A video abstract – “Migration, the Urban Periphery, and the Politics of Migrant Lives” – and the 2016 Antipode RGS-IBG Lecture

Forthcoming in Antipode 48(5) this November, and available online now, Francis Collins’ “Migration, the Urban Periphery, and the Politics of Migrant Lives” explores the marginalisation of migrant lives through the narratives of workers in the peripheries of the Seoul Metropolitan Region, South Korea. His paper argues that:

…the literal and figurative peripherality of migrants should not only be understood as evidence of marginalisation but also as a site for a complex politics of visibility and invisibility that has significance for the wider politics of migrant presence in Korea. The narratives of migrants suggest that the periphery is also a resource for making alternative ways of life–for building social networks, for maintaining unauthorized status, and as a space where social movements led by migrants can be built to challenge marginalization. This recuperation of the periphery as a space of potential has political implications.

While these spaces should not be romanticized as making freedom in mobility possible, scholars and activists need to recognise that making migration fully visible in the manner of the liberal reform of migration regimes is not always empowering for migrants. Instead, visibility can be a tool of migration management that can lead to greater disciplining of migrant bodies and their mobilities. A more radical and tenuous response to migration must hinge on opening up mobility to more indeterminate futures–on making space for migrants to direct their own mobilities where migrant desires rather than migration controls shape the patterns and conditions of movement.

Francis CollinsFrancis is a senior lecturer in the School of Environment at the University of Auckland. His most recent research explores the intersection of transnational migration and urban form and experiences of the city, questioning the ways mobile lives become part of different urban spaces, the lived experience of different parts of cities, the structuring of migrant lives through urban form and materiality, the role of migrants in the emergence of relations between places, and the significance of migration for the public life of cities. As well as Antipode, it has appeared in Social and Cultural Geography, Migration and Development, Ethnic and Racial Studies, the Journal of Ethnic and Migration Studies, Geoforum, Discourse, and Children’s Geographies.

AbdouMaliq SimoneFrancis’ Antipode paper, “Migration, the Urban Periphery, and the Politics of Migrant Lives”, makes good use of AbdouMaliq Simone’s work on re-thinking the periphery; Simone will be doing us the honour of delivering the 2016 Antipode Royal Geographical Society (with IBG) Lecture in London on Wednesday 31 August (Session 4–16:50 – 18:30–which will be followed by a drinks reception). His lecture, “Recomposing Urban Collective Life: On Operations and the Inoperable”, sounds superb, and all are welcome…

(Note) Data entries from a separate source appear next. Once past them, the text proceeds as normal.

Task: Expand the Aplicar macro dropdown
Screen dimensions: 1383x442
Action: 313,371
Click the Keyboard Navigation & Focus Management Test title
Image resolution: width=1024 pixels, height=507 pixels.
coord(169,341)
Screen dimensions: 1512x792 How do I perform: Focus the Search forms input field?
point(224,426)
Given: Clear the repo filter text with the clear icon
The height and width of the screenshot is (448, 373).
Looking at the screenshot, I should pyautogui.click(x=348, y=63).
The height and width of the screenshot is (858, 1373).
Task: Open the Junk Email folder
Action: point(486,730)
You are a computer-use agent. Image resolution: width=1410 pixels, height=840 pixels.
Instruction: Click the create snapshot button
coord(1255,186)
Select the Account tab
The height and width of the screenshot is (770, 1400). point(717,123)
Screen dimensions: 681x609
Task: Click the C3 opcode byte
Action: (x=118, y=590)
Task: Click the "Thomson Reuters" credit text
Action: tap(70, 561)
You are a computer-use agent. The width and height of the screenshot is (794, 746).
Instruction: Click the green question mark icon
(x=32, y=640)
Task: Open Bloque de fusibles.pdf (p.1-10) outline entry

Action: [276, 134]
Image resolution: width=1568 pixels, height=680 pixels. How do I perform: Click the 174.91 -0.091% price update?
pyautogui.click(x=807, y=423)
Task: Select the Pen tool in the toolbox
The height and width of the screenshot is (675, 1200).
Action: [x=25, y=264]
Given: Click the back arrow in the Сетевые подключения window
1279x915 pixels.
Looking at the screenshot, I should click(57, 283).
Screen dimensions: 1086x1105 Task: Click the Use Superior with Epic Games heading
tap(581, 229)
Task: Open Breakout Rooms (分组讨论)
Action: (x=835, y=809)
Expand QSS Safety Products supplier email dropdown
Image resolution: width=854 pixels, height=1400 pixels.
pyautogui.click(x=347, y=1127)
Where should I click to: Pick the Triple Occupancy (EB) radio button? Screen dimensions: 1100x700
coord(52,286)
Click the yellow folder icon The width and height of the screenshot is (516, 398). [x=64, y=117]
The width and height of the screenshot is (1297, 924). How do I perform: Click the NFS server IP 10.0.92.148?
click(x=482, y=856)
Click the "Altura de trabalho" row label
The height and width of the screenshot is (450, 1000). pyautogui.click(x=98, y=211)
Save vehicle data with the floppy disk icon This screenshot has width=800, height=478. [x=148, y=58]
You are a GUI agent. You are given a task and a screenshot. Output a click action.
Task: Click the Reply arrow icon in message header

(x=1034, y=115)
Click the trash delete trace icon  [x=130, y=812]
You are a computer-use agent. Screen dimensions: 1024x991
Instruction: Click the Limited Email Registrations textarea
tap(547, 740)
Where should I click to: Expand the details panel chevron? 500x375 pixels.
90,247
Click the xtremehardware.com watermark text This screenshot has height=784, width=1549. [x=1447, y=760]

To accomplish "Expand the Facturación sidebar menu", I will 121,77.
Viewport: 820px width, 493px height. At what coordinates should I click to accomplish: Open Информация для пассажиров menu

How do lives reach each other, what do they want or need from all the different instantiations of living? How much do particular enactments of living really need to engage all those others taking place in the larger surrounds; how much do they simply need to know that specific ways of doing things are there, somewhere, without necessarily needing to interact with them? When interaction is necessary, how much has to be conceded and recalibrated? In cities where thousands upon thousands of things are going on simultaneously at any given time, how do particular lives know what it is exactly that is relevant to them, that poses serious implications for who they think they are or what they want to be? How far can inhabitants trace the impact of their own actions, and how far and to whom should any ethical obligations extend, and in what form?

These are questions that are critical to the efforts undertaken by people residing in districts they largely constructed by themselves so as to now deal with dispossession and the disentanglement of long-honed collective operations. How do residents of the residual urban cores of Jakarta, and many other cities of the Southern latitudes, deal with the conundrums involved in attempts to update these operations in the midst of multiple forms of urban intervention, some of which are replete with opacities of uncertain potential and effect? Even if the more opaque interventions seem inoperable, never concretely realized, they nevertheless generate unanticipated impacts and frictions. Even the massive volume of projects and infrastructure that is realized sometimes ends up instigating futures far from that which was promised. The presentation considers what might be taking place at the tension-filled, disruptive interfaces between varying logics and forces of spatial transformation and updated operations of autoconstruction.